— Stored items —
───

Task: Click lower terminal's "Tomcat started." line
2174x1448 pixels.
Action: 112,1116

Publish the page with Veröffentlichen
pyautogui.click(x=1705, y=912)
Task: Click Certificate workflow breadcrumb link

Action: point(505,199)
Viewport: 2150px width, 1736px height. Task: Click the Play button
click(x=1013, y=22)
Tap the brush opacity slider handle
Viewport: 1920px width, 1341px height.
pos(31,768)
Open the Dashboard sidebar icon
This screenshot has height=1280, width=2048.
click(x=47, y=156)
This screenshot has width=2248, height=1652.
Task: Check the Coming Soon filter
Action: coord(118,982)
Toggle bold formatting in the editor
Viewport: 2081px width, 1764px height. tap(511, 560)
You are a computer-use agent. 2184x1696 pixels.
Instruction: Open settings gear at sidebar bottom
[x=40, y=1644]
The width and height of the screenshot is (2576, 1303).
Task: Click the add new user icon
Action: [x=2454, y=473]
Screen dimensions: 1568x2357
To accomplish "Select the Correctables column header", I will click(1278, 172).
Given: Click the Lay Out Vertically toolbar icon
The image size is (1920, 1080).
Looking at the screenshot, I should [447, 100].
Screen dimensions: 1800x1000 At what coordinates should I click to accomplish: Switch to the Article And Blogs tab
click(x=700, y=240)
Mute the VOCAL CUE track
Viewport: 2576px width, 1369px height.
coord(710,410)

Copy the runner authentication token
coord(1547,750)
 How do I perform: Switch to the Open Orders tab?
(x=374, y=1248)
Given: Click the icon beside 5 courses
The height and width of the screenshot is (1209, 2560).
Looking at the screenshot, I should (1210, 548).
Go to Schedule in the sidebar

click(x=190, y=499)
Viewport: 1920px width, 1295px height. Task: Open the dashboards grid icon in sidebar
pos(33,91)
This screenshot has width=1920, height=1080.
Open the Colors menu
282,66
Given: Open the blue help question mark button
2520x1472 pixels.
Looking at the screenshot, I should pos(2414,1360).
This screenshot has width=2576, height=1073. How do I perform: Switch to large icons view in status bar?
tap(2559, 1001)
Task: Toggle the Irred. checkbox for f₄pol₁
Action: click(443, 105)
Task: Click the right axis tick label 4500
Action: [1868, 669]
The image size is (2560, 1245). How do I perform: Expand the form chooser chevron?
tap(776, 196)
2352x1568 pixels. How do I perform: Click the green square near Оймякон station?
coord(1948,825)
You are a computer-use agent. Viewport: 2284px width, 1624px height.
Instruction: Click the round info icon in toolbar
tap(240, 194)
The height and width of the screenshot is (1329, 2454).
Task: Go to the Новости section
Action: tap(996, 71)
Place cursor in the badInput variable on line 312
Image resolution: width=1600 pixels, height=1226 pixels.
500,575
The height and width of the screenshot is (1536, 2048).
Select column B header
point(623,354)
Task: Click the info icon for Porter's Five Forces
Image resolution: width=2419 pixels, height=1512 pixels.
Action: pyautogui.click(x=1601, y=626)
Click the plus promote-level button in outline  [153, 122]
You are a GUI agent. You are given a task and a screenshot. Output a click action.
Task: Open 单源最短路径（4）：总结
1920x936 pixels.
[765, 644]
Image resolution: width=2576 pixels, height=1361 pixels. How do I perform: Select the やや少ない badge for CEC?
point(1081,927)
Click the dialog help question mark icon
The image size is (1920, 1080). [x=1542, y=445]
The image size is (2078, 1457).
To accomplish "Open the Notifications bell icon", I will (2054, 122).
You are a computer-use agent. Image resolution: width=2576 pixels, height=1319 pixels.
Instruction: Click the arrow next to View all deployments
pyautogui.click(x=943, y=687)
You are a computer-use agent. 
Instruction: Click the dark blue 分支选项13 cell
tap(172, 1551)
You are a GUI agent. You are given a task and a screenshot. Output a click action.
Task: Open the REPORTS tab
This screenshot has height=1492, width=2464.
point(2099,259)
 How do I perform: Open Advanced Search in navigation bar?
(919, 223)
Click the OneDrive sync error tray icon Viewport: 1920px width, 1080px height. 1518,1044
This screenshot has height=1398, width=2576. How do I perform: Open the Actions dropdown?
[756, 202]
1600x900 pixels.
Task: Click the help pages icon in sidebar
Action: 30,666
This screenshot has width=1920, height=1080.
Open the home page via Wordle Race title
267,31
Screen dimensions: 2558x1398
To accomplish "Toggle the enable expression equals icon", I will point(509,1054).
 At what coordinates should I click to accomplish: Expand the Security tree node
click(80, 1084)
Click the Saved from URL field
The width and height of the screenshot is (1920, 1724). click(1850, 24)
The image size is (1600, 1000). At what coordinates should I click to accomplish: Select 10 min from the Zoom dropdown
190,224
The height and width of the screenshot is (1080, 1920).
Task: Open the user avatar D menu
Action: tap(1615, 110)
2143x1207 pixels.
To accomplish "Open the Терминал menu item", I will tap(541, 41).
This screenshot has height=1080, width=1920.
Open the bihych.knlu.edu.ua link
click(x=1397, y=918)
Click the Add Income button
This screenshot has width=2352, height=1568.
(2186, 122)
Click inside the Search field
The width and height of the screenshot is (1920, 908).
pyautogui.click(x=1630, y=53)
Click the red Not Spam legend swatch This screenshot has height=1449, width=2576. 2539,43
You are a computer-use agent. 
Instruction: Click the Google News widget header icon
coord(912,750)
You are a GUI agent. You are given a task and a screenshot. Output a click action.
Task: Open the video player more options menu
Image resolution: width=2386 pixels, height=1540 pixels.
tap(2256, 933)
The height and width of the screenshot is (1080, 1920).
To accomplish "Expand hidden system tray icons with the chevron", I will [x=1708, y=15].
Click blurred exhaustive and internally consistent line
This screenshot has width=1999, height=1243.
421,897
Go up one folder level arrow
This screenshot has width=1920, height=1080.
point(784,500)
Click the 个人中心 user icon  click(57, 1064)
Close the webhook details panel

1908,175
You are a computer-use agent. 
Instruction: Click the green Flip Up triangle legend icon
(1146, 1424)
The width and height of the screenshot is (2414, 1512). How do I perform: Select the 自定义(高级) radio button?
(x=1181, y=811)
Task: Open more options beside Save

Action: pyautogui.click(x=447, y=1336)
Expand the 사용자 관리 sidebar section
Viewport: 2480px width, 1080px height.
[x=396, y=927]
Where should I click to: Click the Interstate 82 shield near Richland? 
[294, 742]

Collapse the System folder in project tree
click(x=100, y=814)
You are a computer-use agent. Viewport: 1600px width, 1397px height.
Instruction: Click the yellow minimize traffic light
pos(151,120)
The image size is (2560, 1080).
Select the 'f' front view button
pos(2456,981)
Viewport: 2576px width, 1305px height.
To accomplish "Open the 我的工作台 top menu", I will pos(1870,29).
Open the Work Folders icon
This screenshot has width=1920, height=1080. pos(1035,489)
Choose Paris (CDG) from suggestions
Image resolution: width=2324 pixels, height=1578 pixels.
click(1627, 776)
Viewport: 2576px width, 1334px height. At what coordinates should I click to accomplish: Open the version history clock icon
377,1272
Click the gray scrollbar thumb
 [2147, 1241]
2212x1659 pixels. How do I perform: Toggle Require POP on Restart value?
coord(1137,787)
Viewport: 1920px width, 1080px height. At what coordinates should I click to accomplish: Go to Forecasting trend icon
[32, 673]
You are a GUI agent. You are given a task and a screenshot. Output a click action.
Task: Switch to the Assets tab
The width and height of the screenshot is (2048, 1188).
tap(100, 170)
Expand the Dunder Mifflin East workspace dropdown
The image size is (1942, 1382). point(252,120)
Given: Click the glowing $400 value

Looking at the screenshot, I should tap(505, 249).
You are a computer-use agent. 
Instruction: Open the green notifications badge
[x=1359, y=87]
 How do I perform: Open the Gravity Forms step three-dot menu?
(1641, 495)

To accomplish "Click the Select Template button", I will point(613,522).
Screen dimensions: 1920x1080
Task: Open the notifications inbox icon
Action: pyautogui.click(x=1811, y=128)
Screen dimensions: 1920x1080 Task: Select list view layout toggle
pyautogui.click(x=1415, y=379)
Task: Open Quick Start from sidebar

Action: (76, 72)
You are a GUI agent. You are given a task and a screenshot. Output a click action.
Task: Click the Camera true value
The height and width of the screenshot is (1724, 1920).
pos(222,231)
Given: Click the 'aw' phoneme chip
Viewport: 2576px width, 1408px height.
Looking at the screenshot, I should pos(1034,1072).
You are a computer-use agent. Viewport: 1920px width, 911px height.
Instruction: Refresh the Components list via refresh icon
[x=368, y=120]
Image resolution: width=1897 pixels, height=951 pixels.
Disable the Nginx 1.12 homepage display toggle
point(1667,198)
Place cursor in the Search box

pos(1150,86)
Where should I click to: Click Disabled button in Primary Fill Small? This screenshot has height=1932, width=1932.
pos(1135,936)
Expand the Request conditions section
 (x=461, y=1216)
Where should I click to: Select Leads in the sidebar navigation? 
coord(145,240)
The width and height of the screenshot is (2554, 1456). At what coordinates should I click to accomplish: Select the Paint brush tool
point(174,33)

───

— PROBLEM TO SOLVE —
What you should output is every line of the records above, from the first through the line containing "Screen dimensions: 1568x2357", unchanged.

— REPLY TO THE TASK —
Task: Click lower terminal's "Tomcat started." line
2174x1448 pixels.
Action: 112,1116

Publish the page with Veröffentlichen
pyautogui.click(x=1705, y=912)
Task: Click Certificate workflow breadcrumb link

Action: point(505,199)
Viewport: 2150px width, 1736px height. Task: Click the Play button
click(x=1013, y=22)
Tap the brush opacity slider handle
Viewport: 1920px width, 1341px height.
pos(31,768)
Open the Dashboard sidebar icon
This screenshot has height=1280, width=2048.
click(x=47, y=156)
This screenshot has width=2248, height=1652.
Task: Check the Coming Soon filter
Action: coord(118,982)
Toggle bold formatting in the editor
Viewport: 2081px width, 1764px height. tap(511, 560)
You are a computer-use agent. 2184x1696 pixels.
Instruction: Open settings gear at sidebar bottom
[x=40, y=1644]
The width and height of the screenshot is (2576, 1303).
Task: Click the add new user icon
Action: [x=2454, y=473]
Screen dimensions: 1568x2357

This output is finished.